We are not talking about a 





			
				thecactuswill said:
			
		

> slight odor


 We are talking about a strong bad smell.


----------



## ella/TO

It STINKS!!!!!!


----------



## pdswife

really really stinks a lot.


----------



## VeraBlue

the normal chicken colour will have tinged to grey and it will smell really bad.

Really really bad


----------



## BreezyCooking

To be honest, I wouldn't have raw chicken sitting in my fridge so long that it was tinged with grey & smelled really bad.

I only hold raw poultry in the fridge - or any other raw meat for that matter - for 3 days tops.  If I'm not going to use it within that time, it goes into the freezer or the trash.  As far as fresh fish, if I'm not going to cook it the same day I purchase it, it's definitely cooked the following day.


----------



## TexanFrench

Raw chicken that is spoiling is slimier than it should be, grayish, and smells.  But frankly, if it is past the sell-by date, I wouldn't use it at all. You don't want to deal with food poisoning, at any level!  (My mother-in-law used to be "too economical" to throw out old food, and she would eat all the stuff she wouldn't serve the family.  She also had lots of tummy aches and vomiting attacks and what-not.  Not that she ever linked being sick to her stomach with eating old food... sigh...)

When I buy chicken I can't cook today or tomorrow, it goes into the freezer.


----------



## VeraBlue

BreezyCooking said:
			
		

> To be honest, I wouldn't have raw chicken sitting in my fridge so long that it was tinged with grey & smelled really bad.
> 
> I only hold raw poultry in the fridge - or any other raw meat for that matter - for 3 days tops.  If I'm not going to use it within that time, it goes into the freezer or the trash.  As far as fresh fish, if I'm not going to cook it the same day I purchase it, it's definitely cooked the following day.
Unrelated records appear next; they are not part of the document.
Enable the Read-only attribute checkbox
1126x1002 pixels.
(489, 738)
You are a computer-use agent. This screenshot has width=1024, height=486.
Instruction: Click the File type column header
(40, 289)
Did I suggest in some way that you would have chicken sitting around that long?  Or are you considering that I would?   Interesting that of all the responses that indicated a way to ascertain if chicken had spoiled or not, you chose mine to quote, and with a touch of disdain...   It seems that many people know how to distinguish bad poultry from good.  I wouldn't presume to suggest that all of those posters had rotting poultry in their fridge, would you?


----------



## mudbug

It's that sweetish smell that tips me off.


----------



## BreezyCooking

That's not what I meant at all VeraBlue, & certainly not with "disdain".

What I meant was that regardless of color or smell, I consider raw poultry/meat sitting in my fridge to be past its prime after 3 days.  It would be long gone before it had a chance to turn grey or smell.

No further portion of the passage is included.